Terrorism creates imbalances in the federal law. In the State’s judicial system, Supreme Court is the arbiter of the law. Hence settling disharmonizations, contradictions and inconsistencies are the mandate of Supreme Court.

In practice, this means that such issues are never resolved while others are held for years. Checks and balances in the constitutions belong to these complications (Scheppler 28). As a result, the state always finds itself in conflict among the three branches of the government.

At times, costs of these checks and balances are weighed in consternation and confusion against capricious and arbiter dictates with signs of permanent solutions. Currently the federal government is facing a lot of conflict among the executive, legislative and judicial systems.

The major causes of these contradictions include: The 1996 Health Insurance Portability and Accountability Act [HIPAA], the Financial Services Modernization Act [FSMA] enacted in 1999, the Homeland Security Act enacted in 2002, information-sharing, national security, antiterrorist legislation such as the USA-PATRIOT Act of 2001 and the Homeland Security Act enacted in 2002. Finally, there is the Family Educational Rights and Privacy Act [FERPA] of 1974 legislation.

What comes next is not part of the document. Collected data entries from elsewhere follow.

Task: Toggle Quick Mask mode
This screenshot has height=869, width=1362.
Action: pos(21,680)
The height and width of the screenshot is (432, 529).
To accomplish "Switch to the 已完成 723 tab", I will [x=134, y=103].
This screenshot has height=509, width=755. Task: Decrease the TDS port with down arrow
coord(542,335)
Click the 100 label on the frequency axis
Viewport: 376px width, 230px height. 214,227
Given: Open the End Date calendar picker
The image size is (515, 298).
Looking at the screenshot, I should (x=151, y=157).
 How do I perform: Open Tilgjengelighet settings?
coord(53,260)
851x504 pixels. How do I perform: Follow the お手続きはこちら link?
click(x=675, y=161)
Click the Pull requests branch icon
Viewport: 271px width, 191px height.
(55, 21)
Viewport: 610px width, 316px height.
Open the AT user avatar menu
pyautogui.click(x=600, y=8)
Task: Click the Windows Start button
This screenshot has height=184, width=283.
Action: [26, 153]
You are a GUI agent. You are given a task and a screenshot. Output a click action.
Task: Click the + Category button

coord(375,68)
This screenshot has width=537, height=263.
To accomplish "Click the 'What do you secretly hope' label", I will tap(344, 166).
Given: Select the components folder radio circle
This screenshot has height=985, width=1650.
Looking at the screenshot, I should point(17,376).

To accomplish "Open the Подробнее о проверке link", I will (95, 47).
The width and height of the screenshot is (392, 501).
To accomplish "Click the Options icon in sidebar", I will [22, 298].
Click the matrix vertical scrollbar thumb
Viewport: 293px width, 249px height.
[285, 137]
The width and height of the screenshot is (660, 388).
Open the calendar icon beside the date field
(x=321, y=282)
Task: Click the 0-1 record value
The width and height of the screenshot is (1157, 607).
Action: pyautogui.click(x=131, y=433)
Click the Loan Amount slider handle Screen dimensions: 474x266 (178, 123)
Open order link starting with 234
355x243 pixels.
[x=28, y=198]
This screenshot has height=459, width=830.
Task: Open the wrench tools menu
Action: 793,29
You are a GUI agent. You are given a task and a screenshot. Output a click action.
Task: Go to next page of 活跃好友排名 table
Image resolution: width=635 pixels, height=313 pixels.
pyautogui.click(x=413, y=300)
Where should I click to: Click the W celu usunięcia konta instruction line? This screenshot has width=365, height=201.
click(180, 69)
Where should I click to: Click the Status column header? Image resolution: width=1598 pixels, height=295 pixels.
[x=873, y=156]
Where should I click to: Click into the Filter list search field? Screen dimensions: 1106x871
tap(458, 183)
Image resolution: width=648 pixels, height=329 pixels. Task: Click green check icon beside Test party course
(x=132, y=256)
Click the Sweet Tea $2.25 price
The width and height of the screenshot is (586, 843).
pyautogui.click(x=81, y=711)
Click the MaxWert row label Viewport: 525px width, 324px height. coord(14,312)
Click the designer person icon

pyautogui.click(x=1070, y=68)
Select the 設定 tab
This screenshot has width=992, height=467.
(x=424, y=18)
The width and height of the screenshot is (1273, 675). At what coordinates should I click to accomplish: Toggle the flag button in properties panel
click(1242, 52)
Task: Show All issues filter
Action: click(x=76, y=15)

In any democratic administration, the legislature passes laws that ensure individual’s privacy on information regarding medical care, education and finance questions which is protected by the judicial system. In contrarily, the federal government executive after 9/11 attack has fought against the legislature and the judiciary in a move to counter terrorism. The legislation body has been made to amend laws that allow collection of information by the executive.

This is carried out through cancellation of private bodies that were used to surrender information on requests. They have also expanded their investigation purview. Nevertheless, some people from the Information Technology sector and high education have joined hands with several other bodies to seek judicial redress on these contradictory legislative imperatives.

As a result, constitutional conflicts have risen between the legislature, executive and the justice system over the national security under Homeland Security and USA-PATRIOT. While the executive uses national security to maximize its security operations it violets the legislative privacy rights of institutions and citizens.

Constitutionally, citizens are entitled to confidentiality up to some levels. Nevertheless, the executive has found it very limiting to operate within the limits provided by judiciary, hence it pushed for the enactments of USA-PATRIOT and Homeland Security amendments (Scheppler 23).


Under HIPAA, FERPA and FSMA, the judiciary protects citizen’s privacy as provided by the law. The arms of government recently are conflicting with each other as shown by example from FERPA operations. However, FERPA is closely tied to HIPAA through similar student and medical records policies.

Additionally, financial data from FSMA also works under the policies as FERPA and HIPAA. Executive moves towards handling students’ data are a practical picture on how all the branches of governments are ride against each other (Allen 56).

According to the constitution, FERPA is charged with ensuring maximum data security both non-electronics and electronic with enhanced standards of availability and confidentiality. The legislature expectations are that the executive body should provide these centers with backups through intuitional supports. The executive government can aid these bodies to software and hardware investments and also skilled employees’ provisions (Albrecht and McIntyre 115).

However, the first executive move was the enactment of Uniting and Strengthening America by Providing Appropriate Tools Required to Intercept and Obstruct Terrorism Act (USA-PTRIOT Act) under the national security with powers beyond constitutional mandate. Since the September 11th attack, the government has created several amendments mostly under Homeland security aiming to eradicate and curb further terror threats.

Coincidentally, some of the amendments especially under the USA-PATRIOT have brought several legislative and judicial conflicts. Civil privacy legislation has been the most violated by the USA-PATRIOT Act steered by the executive. This paper analyses some of the conflicts that have occurred under national security amendments. The paper focuses on the conflicts that have arisen between USA-PATRIOT Act and PEFRA as one of the organs that have been affected under legislative rights (Levmore and Nussbaum 87).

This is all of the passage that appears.